Abstract
SREs’ main goal is to achieve optimal application performance, efficiency and availability. A crucial role is played by configurations (e.g. JVM and DBMS settings, container CPU and memory, etc): wrong settings can cause poor performance and incidents. But tuning configurations is a manual and lengthy task, as there are 100s of settings in the stack all interacting in counterintuitive ways.
In this talk, we present a new approach that leverages machine learning to find optimal configurations of the tech stack. The optimization process is automated and driven by performance goals and constraints that SREs can define (e.g. minimize resource footprint while matching latency and throughput SLOs).
We show examples of optimizing Kubernetes microservices for cost efficiency and latency tuning container sizing and JVM options.
With the help of ML, SREs can achieve higher application performance, in days instead of months, and have a lot of fun in the process!
Transcript
This transcript was autogenerated. To make changes, submit a PR.
Are you an SRE? A developer?
A quality engineer who wants to tackle the challenge of improving
reliability in your DevOps? You can enable your DevOps for
reliability with chaos native. Create your free account
at Chaos native. Litmus Cloud hi
and welcome to my talk.

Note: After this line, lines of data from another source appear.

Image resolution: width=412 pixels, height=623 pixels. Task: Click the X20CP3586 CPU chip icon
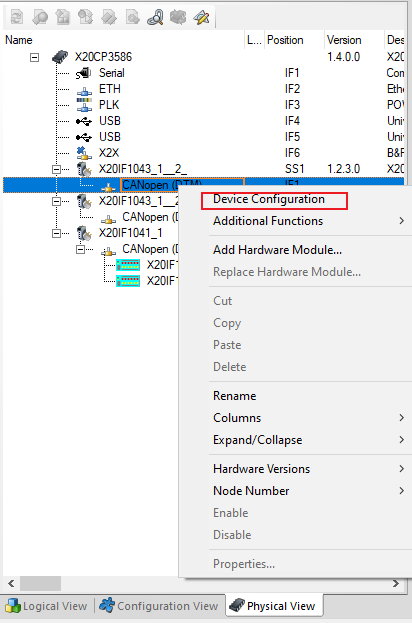(x=60, y=57)
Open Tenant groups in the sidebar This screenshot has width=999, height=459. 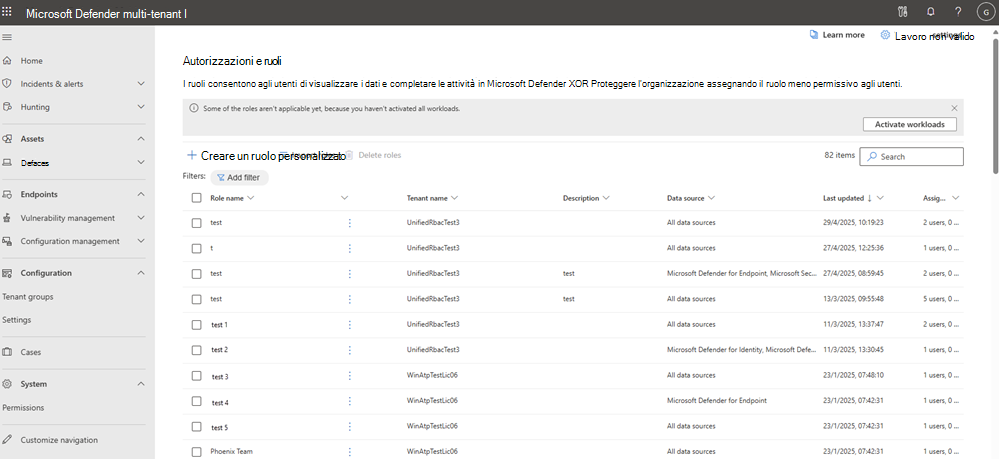28,296
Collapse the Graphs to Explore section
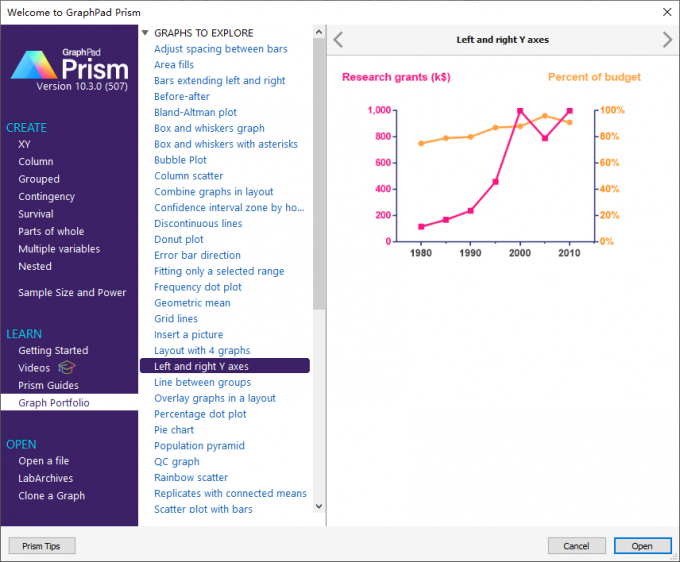Image resolution: width=680 pixels, height=562 pixels. click(145, 33)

The topic of this session is about
a new approach SRE can use to automate performance tuning of system
configurations leveraging machine learning techniques we
will start by discussing the SRE challenges for ensuring
application performance and reliability. We will then introduce
a new approach based on machine learning techniques, and then we will see
how the new approach can be used to automatically tune today's complex
applications by focusing on optimizing a microservice application
running on Kubernetes and the Java virtual machine. Finally,
we will conclude by sharing some takeaways on how this approach benefits sres
teams. Before proceeding, allow me to introduce myself.

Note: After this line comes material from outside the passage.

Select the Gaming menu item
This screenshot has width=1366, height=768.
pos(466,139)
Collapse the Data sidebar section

My name is Stefano Doni and my role is CTO at Akamas.
Performance engineering has always been my topic of interest and passion,
so let's start by discussing why system configuration are so important
to the job and mission of SREs. I would like to
start by reviewing at the high level what really is the job of sres,
citing the seminal SRES book by Google. It's no surprise
that any SRE deeply cares about service performance,
efficiency and reliability to understand in practice.

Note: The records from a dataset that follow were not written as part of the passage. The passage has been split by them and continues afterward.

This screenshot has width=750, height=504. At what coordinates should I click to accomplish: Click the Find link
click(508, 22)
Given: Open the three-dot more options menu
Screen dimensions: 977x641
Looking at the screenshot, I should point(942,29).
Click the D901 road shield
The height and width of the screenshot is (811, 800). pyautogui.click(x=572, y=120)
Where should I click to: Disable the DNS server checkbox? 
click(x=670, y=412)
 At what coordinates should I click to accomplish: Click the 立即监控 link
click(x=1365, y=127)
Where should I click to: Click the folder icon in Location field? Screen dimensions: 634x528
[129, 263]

What does that mean? Let's have a look at some of the core tenets
pursuing maximum change velocity without violating
slos. The tenet is well known and refers to
the goal for sres to accelerate product innovation and releases whilst
in matching agreed service level objectives.
For example, ensuring request latency stays below a target value.
Demand forecasting and capacity planning s three should have
a clear understanding of what is the capacity of the service in terms
of maximum load that can be supported. This is typically achieved
via load testing to determine the right resources
to provision to the service, for example before a product launch.
Efficiency and performance efficiency means being
able to achieve the target load with the required response time
using the least amount of resources, which means lower cost sres
and developers can change service software to improve its efficiency.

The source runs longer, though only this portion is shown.